*WORK TO COMPLETE*. Please set down only the lines below starting with the line with "The width and" and going on through the line with "Task: Open screen", verbatim and without pictures.

START DATA RECORDS

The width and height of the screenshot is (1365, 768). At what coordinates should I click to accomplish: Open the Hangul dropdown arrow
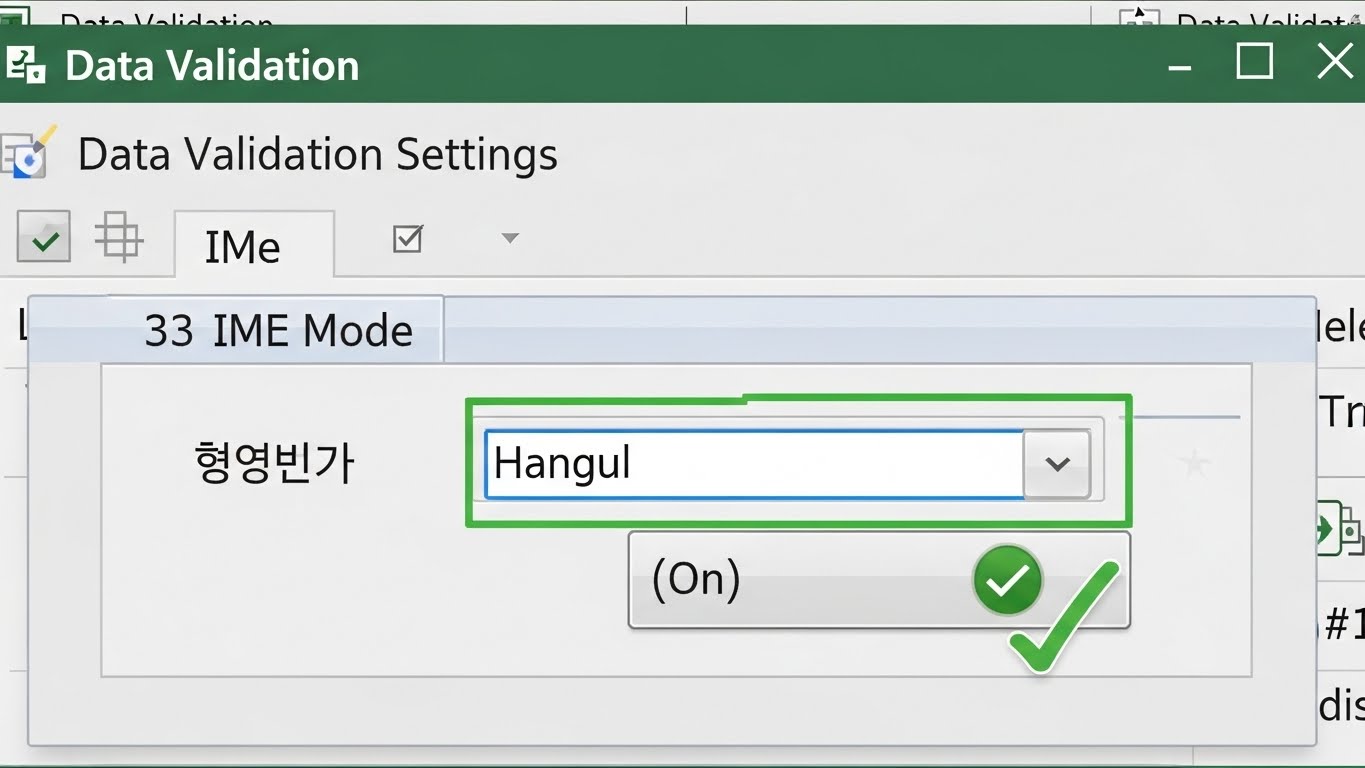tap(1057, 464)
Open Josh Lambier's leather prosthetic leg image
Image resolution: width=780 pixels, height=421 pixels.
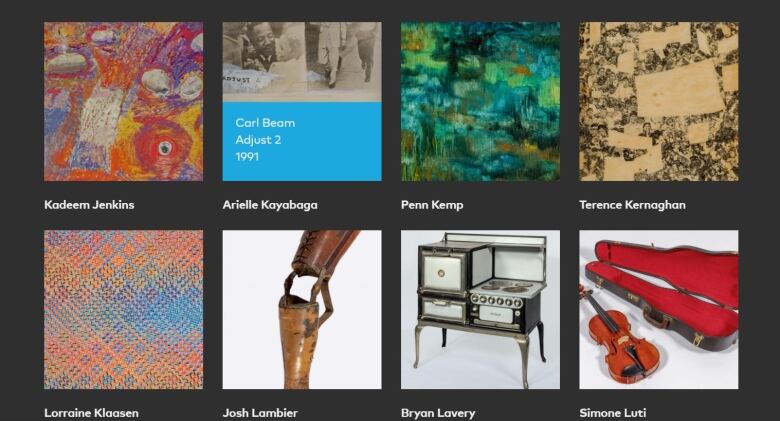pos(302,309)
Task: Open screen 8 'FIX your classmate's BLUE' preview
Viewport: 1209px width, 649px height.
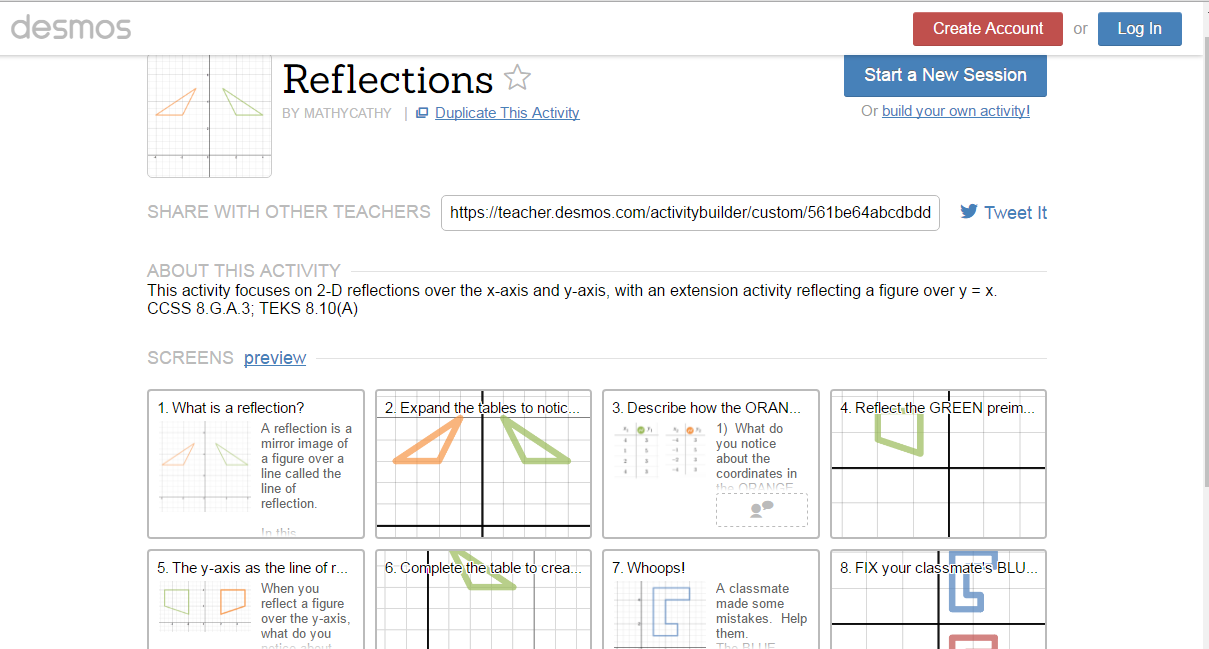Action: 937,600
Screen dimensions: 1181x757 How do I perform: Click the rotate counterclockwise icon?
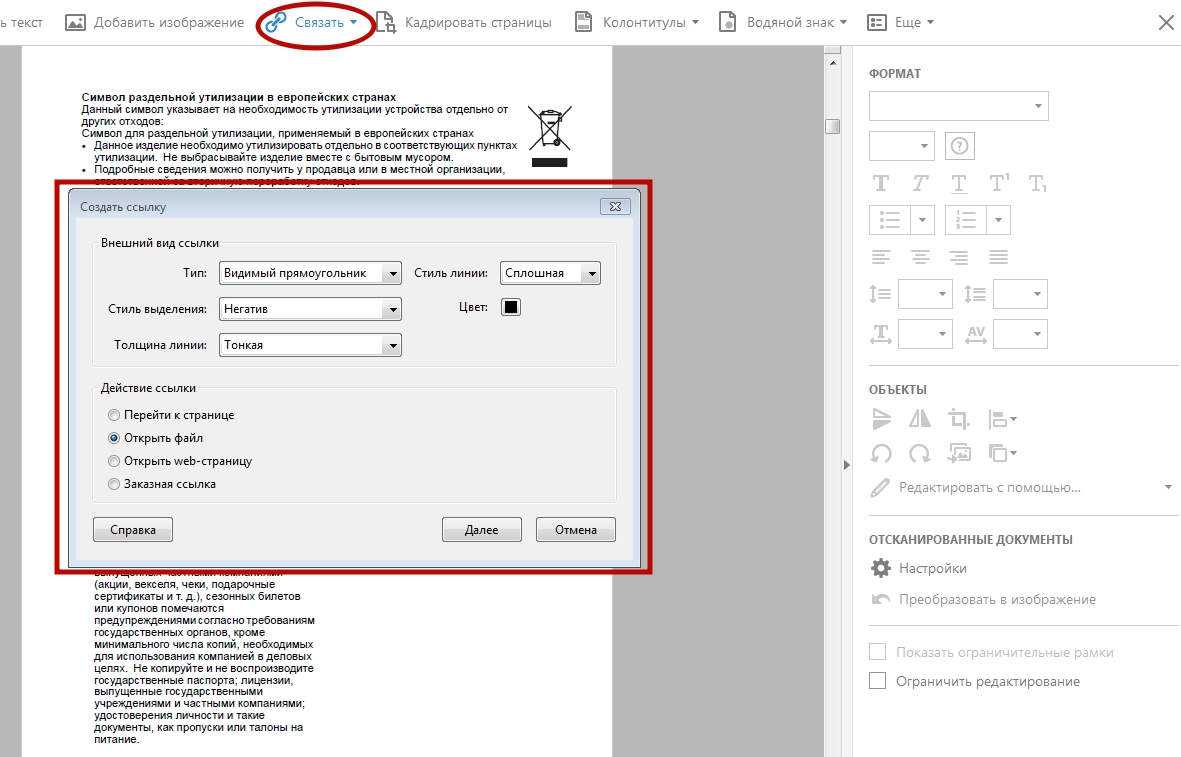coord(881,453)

END DATA RECORDS
START DATA RECORDS

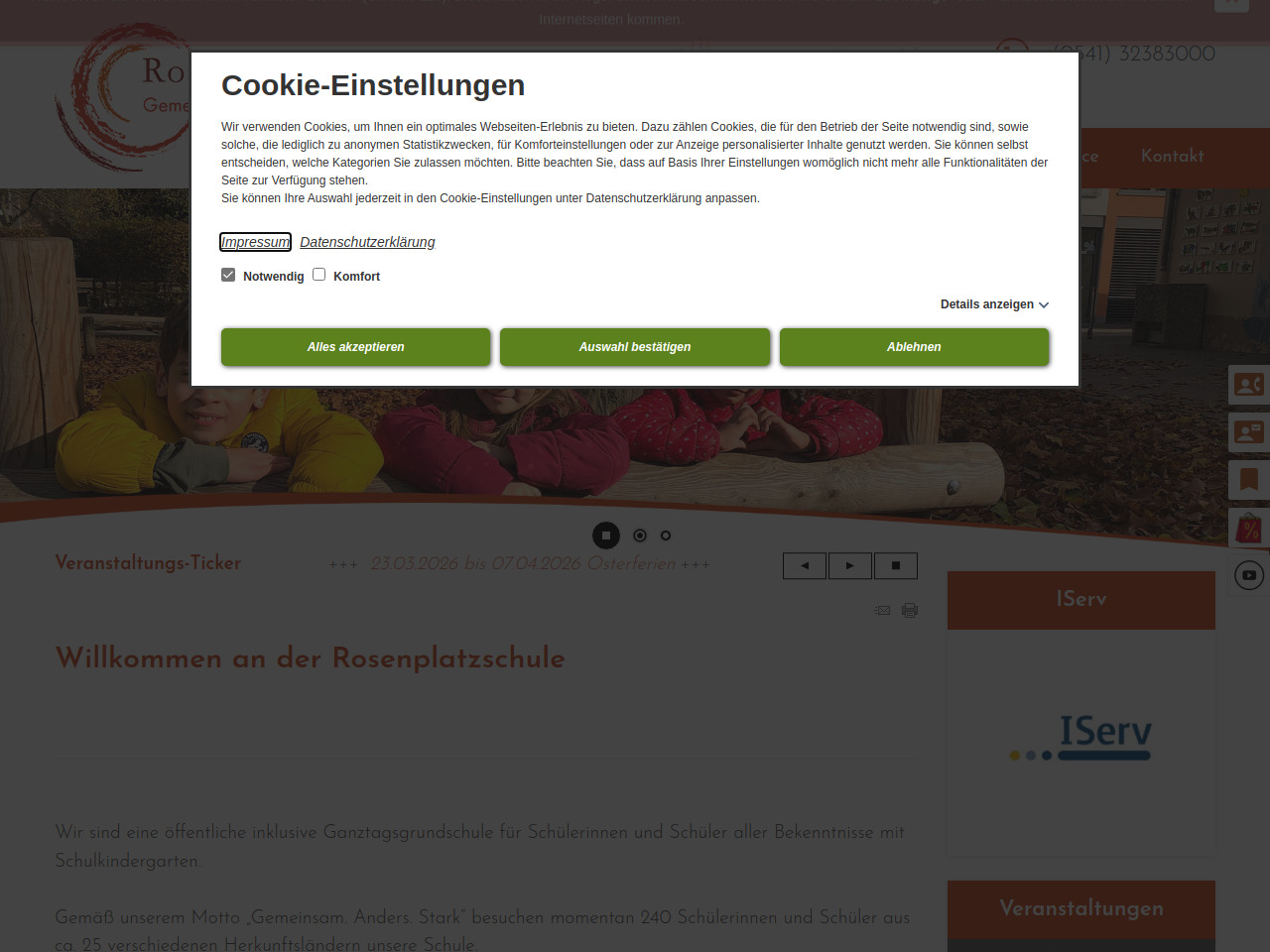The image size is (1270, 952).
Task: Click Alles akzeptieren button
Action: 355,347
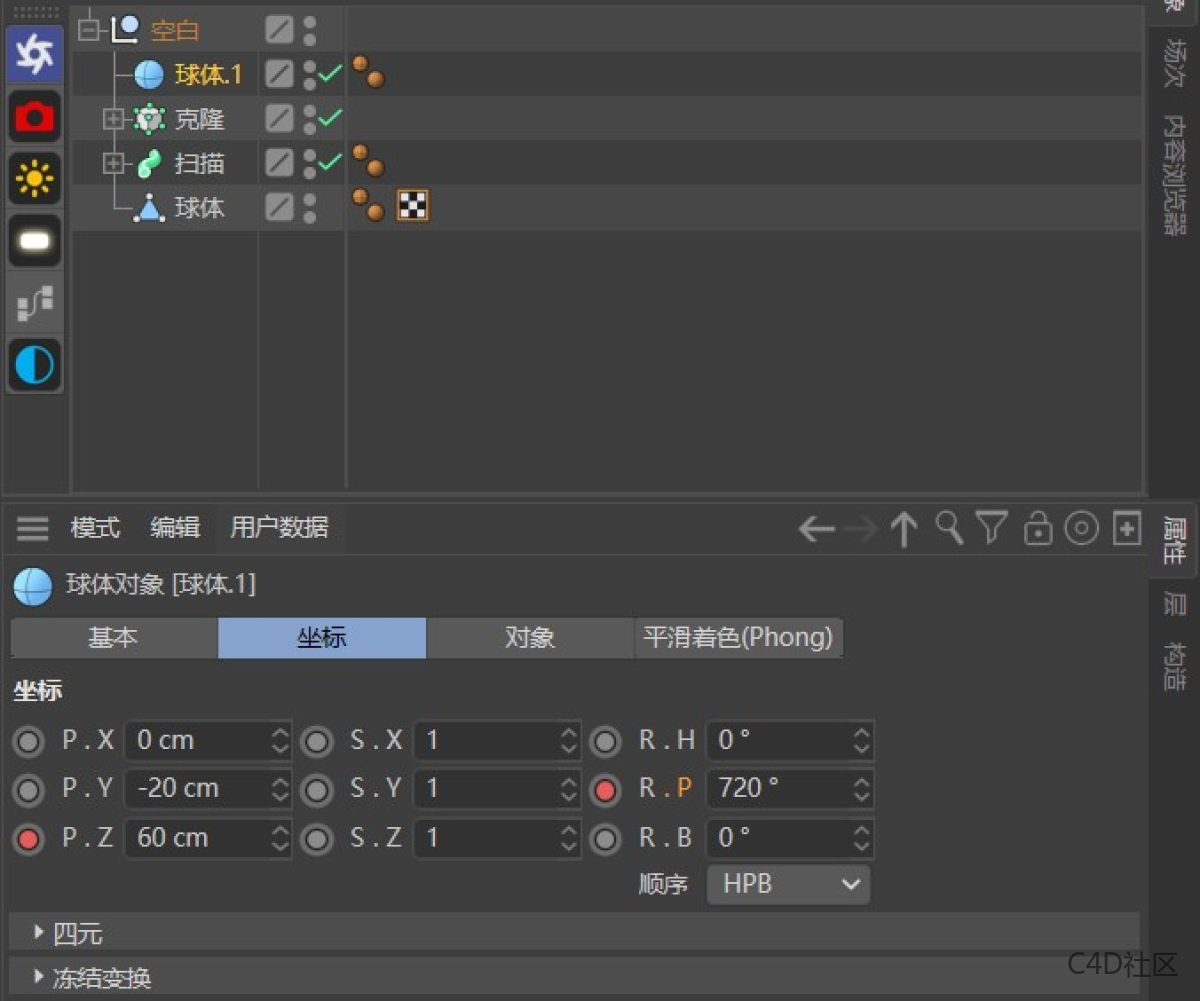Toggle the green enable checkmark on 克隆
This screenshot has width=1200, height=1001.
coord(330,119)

END DATA RECORDS
START DATA RECORDS

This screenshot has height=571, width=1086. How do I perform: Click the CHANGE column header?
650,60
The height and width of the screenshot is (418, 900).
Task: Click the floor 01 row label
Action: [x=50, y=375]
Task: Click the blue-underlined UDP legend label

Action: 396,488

END DATA RECORDS

*EXERCISE ANSWER*.
The width and height of the screenshot is (1365, 768). At what coordinates should I click to accomplish: Open the Hangul dropdown arrow
tap(1057, 464)
Open Josh Lambier's leather prosthetic leg image
Image resolution: width=780 pixels, height=421 pixels.
pos(302,309)
Task: Open screen 8 'FIX your classmate's BLUE' preview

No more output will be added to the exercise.